Exercise aim: Please print every record that follows, keeping each one exactly as it is.
(Records supplied Opens)
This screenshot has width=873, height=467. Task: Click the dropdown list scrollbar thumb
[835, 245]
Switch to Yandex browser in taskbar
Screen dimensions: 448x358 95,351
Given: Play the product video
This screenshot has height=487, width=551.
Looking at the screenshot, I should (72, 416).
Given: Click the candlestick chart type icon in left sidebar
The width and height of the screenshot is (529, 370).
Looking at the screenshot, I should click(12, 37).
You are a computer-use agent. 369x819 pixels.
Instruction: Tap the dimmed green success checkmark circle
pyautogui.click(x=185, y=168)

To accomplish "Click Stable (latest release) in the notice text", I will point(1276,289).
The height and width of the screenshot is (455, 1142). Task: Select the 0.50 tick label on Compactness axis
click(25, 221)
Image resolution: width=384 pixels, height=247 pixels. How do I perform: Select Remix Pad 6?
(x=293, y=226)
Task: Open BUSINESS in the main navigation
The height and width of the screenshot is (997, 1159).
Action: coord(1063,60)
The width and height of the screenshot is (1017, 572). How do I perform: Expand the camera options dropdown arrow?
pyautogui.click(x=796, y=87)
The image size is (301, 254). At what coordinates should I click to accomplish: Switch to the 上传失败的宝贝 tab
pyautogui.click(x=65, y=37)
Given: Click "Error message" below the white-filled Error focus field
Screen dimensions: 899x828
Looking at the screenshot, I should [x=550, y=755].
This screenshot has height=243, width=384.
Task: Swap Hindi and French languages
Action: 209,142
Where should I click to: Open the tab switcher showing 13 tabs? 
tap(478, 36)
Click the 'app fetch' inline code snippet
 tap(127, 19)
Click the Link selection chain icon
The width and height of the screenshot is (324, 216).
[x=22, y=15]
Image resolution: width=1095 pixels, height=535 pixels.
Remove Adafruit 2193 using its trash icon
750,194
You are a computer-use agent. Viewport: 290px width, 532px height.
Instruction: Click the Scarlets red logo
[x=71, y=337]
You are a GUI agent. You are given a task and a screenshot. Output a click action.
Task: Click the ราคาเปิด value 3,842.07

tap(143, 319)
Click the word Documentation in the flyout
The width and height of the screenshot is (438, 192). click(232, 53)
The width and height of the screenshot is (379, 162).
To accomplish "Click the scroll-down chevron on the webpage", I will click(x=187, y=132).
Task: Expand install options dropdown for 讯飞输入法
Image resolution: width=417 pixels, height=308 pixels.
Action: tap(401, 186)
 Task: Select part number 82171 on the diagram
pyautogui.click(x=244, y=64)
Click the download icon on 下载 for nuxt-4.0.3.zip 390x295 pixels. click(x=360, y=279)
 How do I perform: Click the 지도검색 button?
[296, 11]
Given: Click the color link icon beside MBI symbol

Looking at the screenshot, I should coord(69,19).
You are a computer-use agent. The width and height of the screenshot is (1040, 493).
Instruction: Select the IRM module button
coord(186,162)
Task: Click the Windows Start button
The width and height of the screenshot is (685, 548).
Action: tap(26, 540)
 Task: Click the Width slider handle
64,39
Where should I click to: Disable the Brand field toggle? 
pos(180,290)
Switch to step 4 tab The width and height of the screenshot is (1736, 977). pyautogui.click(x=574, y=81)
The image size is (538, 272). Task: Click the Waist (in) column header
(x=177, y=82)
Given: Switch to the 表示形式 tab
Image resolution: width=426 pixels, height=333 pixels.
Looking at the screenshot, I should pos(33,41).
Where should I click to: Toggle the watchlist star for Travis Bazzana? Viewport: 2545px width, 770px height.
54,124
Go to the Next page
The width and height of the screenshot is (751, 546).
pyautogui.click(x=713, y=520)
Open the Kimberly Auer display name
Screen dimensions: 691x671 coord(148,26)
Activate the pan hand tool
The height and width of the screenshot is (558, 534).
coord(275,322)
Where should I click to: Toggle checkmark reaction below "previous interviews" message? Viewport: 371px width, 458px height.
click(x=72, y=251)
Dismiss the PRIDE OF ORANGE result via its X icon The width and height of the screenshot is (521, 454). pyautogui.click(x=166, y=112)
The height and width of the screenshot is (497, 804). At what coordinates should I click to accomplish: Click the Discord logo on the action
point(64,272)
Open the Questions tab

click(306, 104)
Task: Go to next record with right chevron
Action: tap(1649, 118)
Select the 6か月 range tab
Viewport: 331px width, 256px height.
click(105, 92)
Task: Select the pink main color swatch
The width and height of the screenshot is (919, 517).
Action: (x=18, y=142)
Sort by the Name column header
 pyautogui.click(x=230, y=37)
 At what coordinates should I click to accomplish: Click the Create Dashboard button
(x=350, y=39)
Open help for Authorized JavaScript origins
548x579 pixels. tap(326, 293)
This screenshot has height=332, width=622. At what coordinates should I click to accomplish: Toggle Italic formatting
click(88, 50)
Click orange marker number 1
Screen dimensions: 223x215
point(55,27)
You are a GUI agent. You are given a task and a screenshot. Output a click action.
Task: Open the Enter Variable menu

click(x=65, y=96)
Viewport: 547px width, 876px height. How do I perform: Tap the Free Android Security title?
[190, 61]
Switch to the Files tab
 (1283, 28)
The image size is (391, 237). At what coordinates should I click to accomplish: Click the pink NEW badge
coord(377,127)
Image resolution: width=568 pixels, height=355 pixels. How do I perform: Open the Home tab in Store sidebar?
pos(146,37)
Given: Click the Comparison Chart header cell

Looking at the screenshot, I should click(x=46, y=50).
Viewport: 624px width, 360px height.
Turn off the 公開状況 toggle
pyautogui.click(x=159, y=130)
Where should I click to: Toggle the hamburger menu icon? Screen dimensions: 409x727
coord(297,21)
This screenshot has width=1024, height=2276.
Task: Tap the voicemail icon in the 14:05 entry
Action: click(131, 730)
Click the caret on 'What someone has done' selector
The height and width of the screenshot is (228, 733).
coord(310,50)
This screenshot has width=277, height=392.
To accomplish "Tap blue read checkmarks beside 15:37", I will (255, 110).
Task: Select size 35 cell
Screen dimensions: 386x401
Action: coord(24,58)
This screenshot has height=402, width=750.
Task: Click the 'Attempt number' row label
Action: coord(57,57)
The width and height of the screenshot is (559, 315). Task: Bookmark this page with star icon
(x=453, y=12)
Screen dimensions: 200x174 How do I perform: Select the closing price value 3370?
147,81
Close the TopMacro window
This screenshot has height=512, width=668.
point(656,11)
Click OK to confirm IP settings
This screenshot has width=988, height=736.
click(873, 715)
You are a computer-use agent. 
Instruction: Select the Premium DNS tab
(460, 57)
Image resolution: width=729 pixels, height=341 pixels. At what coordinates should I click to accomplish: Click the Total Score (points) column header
(Records supplied Closes)
Your response:
This screenshot has width=873, height=467. Task: Click the dropdown list scrollbar thumb
[835, 245]
Switch to Yandex browser in taskbar
Screen dimensions: 448x358 95,351
Given: Play the product video
This screenshot has height=487, width=551.
Looking at the screenshot, I should (72, 416).
Given: Click the candlestick chart type icon in left sidebar
The width and height of the screenshot is (529, 370).
Looking at the screenshot, I should click(12, 37).
You are a computer-use agent. 369x819 pixels.
Instruction: Tap the dimmed green success checkmark circle
pyautogui.click(x=185, y=168)

To accomplish "Click Stable (latest release) in the notice text", I will point(1276,289).
The height and width of the screenshot is (455, 1142). Task: Select the 0.50 tick label on Compactness axis
click(25, 221)
Image resolution: width=384 pixels, height=247 pixels. How do I perform: Select Remix Pad 6?
(x=293, y=226)
Task: Open BUSINESS in the main navigation
The height and width of the screenshot is (997, 1159).
Action: coord(1063,60)
The width and height of the screenshot is (1017, 572). How do I perform: Expand the camera options dropdown arrow?
pyautogui.click(x=796, y=87)
The image size is (301, 254). At what coordinates should I click to accomplish: Switch to the 上传失败的宝贝 tab
pyautogui.click(x=65, y=37)
Given: Click "Error message" below the white-filled Error focus field
Screen dimensions: 899x828
Looking at the screenshot, I should [x=550, y=755].
This screenshot has height=243, width=384.
Task: Swap Hindi and French languages
Action: 209,142
Where should I click to: Open the tab switcher showing 13 tabs? 
tap(478, 36)
Click the 'app fetch' inline code snippet
 tap(127, 19)
Click the Link selection chain icon
The width and height of the screenshot is (324, 216).
[x=22, y=15]
Image resolution: width=1095 pixels, height=535 pixels.
Remove Adafruit 2193 using its trash icon
750,194
You are a computer-use agent. Viewport: 290px width, 532px height.
Instruction: Click the Scarlets red logo
[x=71, y=337]
You are a GUI agent. You are given a task and a screenshot. Output a click action.
Task: Click the ราคาเปิด value 3,842.07

tap(143, 319)
Click the word Documentation in the flyout
The width and height of the screenshot is (438, 192). click(232, 53)
The width and height of the screenshot is (379, 162).
To accomplish "Click the scroll-down chevron on the webpage", I will click(x=187, y=132).
Task: Expand install options dropdown for 讯飞输入法
Image resolution: width=417 pixels, height=308 pixels.
Action: tap(401, 186)
 Task: Select part number 82171 on the diagram
pyautogui.click(x=244, y=64)
Click the download icon on 下载 for nuxt-4.0.3.zip 390x295 pixels. click(x=360, y=279)
 How do I perform: Click the 지도검색 button?
[296, 11]
Given: Click the color link icon beside MBI symbol

Looking at the screenshot, I should coord(69,19).
You are a computer-use agent. The width and height of the screenshot is (1040, 493).
Instruction: Select the IRM module button
coord(186,162)
Task: Click the Windows Start button
The width and height of the screenshot is (685, 548).
Action: tap(26, 540)
 Task: Click the Width slider handle
64,39
Where should I click to: Disable the Brand field toggle? 
pos(180,290)
Switch to step 4 tab The width and height of the screenshot is (1736, 977). pyautogui.click(x=574, y=81)
The image size is (538, 272). Task: Click the Waist (in) column header
(x=177, y=82)
Given: Switch to the 表示形式 tab
Image resolution: width=426 pixels, height=333 pixels.
Looking at the screenshot, I should pos(33,41).
Where should I click to: Toggle the watchlist star for Travis Bazzana? Viewport: 2545px width, 770px height.
54,124
Go to the Next page
The width and height of the screenshot is (751, 546).
pyautogui.click(x=713, y=520)
Open the Kimberly Auer display name
Screen dimensions: 691x671 coord(148,26)
Activate the pan hand tool
The height and width of the screenshot is (558, 534).
coord(275,322)
Where should I click to: Toggle checkmark reaction below "previous interviews" message? Viewport: 371px width, 458px height.
click(x=72, y=251)
Dismiss the PRIDE OF ORANGE result via its X icon The width and height of the screenshot is (521, 454). pyautogui.click(x=166, y=112)
The height and width of the screenshot is (497, 804). At what coordinates should I click to accomplish: Click the Discord logo on the action
point(64,272)
Open the Questions tab

click(306, 104)
Task: Go to next record with right chevron
Action: tap(1649, 118)
Select the 6か月 range tab
Viewport: 331px width, 256px height.
click(105, 92)
Task: Select the pink main color swatch
The width and height of the screenshot is (919, 517).
Action: (x=18, y=142)
Sort by the Name column header
 pyautogui.click(x=230, y=37)
 At what coordinates should I click to accomplish: Click the Create Dashboard button
(x=350, y=39)
Open help for Authorized JavaScript origins
548x579 pixels. tap(326, 293)
This screenshot has height=332, width=622. At what coordinates should I click to accomplish: Toggle Italic formatting
click(88, 50)
Click orange marker number 1
Screen dimensions: 223x215
point(55,27)
You are a GUI agent. You are given a task and a screenshot. Output a click action.
Task: Open the Enter Variable menu

click(x=65, y=96)
Viewport: 547px width, 876px height. How do I perform: Tap the Free Android Security title?
[190, 61]
Switch to the Files tab
 (1283, 28)
The image size is (391, 237). At what coordinates should I click to accomplish: Click the pink NEW badge
coord(377,127)
Image resolution: width=568 pixels, height=355 pixels. How do I perform: Open the Home tab in Store sidebar?
pos(146,37)
Given: Click the Comparison Chart header cell

Looking at the screenshot, I should click(x=46, y=50).
Viewport: 624px width, 360px height.
Turn off the 公開状況 toggle
pyautogui.click(x=159, y=130)
Where should I click to: Toggle the hamburger menu icon? Screen dimensions: 409x727
coord(297,21)
This screenshot has width=1024, height=2276.
Task: Tap the voicemail icon in the 14:05 entry
Action: click(131, 730)
Click the caret on 'What someone has done' selector
The height and width of the screenshot is (228, 733).
coord(310,50)
This screenshot has width=277, height=392.
To accomplish "Tap blue read checkmarks beside 15:37", I will (255, 110).
Task: Select size 35 cell
Screen dimensions: 386x401
Action: coord(24,58)
This screenshot has height=402, width=750.
Task: Click the 'Attempt number' row label
Action: coord(57,57)
The width and height of the screenshot is (559, 315). Task: Bookmark this page with star icon
(x=453, y=12)
Screen dimensions: 200x174 How do I perform: Select the closing price value 3370?
147,81
Close the TopMacro window
This screenshot has height=512, width=668.
point(656,11)
Click OK to confirm IP settings
This screenshot has width=988, height=736.
click(873, 715)
You are a computer-use agent. 
Instruction: Select the Premium DNS tab
(460, 57)
Image resolution: width=729 pixels, height=341 pixels. At what coordinates should I click to accomplish: Click the Total Score (points) column header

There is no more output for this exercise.